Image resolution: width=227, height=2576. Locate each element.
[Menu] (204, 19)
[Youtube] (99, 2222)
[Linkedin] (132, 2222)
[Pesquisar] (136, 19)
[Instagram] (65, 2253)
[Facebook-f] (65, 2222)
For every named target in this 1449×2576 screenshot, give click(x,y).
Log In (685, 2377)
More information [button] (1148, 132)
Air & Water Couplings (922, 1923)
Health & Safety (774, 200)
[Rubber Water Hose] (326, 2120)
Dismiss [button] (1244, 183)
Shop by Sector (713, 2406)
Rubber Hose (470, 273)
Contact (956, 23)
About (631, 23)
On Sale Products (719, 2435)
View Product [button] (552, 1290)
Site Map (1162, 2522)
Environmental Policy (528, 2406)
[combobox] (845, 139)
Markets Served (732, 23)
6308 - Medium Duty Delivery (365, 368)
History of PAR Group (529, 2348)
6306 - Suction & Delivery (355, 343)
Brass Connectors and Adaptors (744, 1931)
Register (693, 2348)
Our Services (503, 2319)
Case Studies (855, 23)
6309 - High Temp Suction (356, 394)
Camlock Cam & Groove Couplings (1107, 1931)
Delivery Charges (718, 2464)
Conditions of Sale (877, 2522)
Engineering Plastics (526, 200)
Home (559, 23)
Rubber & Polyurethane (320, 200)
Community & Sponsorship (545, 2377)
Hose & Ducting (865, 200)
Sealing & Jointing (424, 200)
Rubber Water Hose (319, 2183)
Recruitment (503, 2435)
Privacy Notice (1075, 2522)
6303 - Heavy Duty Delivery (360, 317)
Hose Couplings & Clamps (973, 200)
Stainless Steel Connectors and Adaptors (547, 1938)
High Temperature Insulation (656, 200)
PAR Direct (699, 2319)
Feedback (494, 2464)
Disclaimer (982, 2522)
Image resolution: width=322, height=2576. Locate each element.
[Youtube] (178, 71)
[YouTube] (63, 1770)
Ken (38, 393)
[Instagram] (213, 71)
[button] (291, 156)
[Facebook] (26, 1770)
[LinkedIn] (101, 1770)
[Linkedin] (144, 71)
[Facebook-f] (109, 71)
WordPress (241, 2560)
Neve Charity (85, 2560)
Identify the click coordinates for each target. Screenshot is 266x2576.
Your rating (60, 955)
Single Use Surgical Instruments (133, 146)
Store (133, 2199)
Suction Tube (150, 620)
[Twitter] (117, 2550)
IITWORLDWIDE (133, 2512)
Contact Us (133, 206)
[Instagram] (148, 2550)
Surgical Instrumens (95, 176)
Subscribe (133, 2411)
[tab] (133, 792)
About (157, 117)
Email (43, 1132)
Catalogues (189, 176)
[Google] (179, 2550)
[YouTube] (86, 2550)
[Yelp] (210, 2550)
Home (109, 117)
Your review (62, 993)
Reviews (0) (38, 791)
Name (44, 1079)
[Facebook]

=== EXERCISE DESCRIPTION ===
Please return every line of the records above that contains the word "Facebook".

=== RESPONSE FOR THIS EXERCISE ===
[Facebook-f] (65, 2222)
[Facebook] (26, 1770)
[Facebook-f] (109, 71)
[Facebook]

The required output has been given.